Na TV, Mantega defende emprego em alta e Fraga ataca baixo crescimento

Com discursos muito semelhantes aos das campanhas do PT e do PSDB, eles contestaram análises um do outro

iG Minas Gerais | RICARDO CORRÊA |

Com estilos amenos característicos de suas personalidades, não se pode dizer que o encontro do ministro da Fazenda do governo Dilma Rousseff, Guido Mantega, e do indicado para o cargo em um eventual governo Aécio Neves, Armínio Fraga, tenha sido quente. No entanto, eles divergiram frontalmente sobre o ritmo e os rumos da economia brasileira em conversa com a jornalista Mirian Leitão.
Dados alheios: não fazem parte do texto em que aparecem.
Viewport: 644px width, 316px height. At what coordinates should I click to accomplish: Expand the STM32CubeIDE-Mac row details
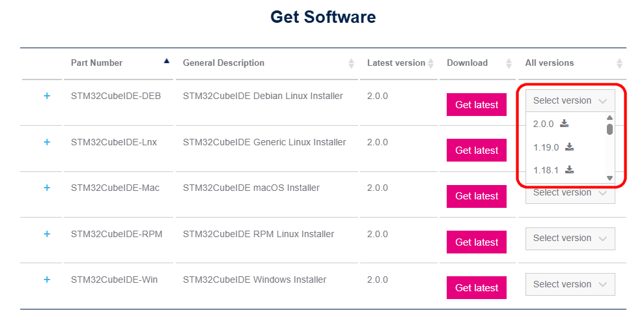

Com discursos muito semelhantes aos das campanhas do PT e do PSDB, eles contestaram análises um do outro. Mantega defendeu a saúde da economia brasileira, alegando que, ao contrário de outros países, o país manteve o consumo interno em alta, garantindo que o nível de emprego também permanecesse em índices safisfatórios. Enquanto isso, Armínio Fraga atacou o baixo crescimento do país e questionou os métodos utilizados na contabilidade fiscal do país.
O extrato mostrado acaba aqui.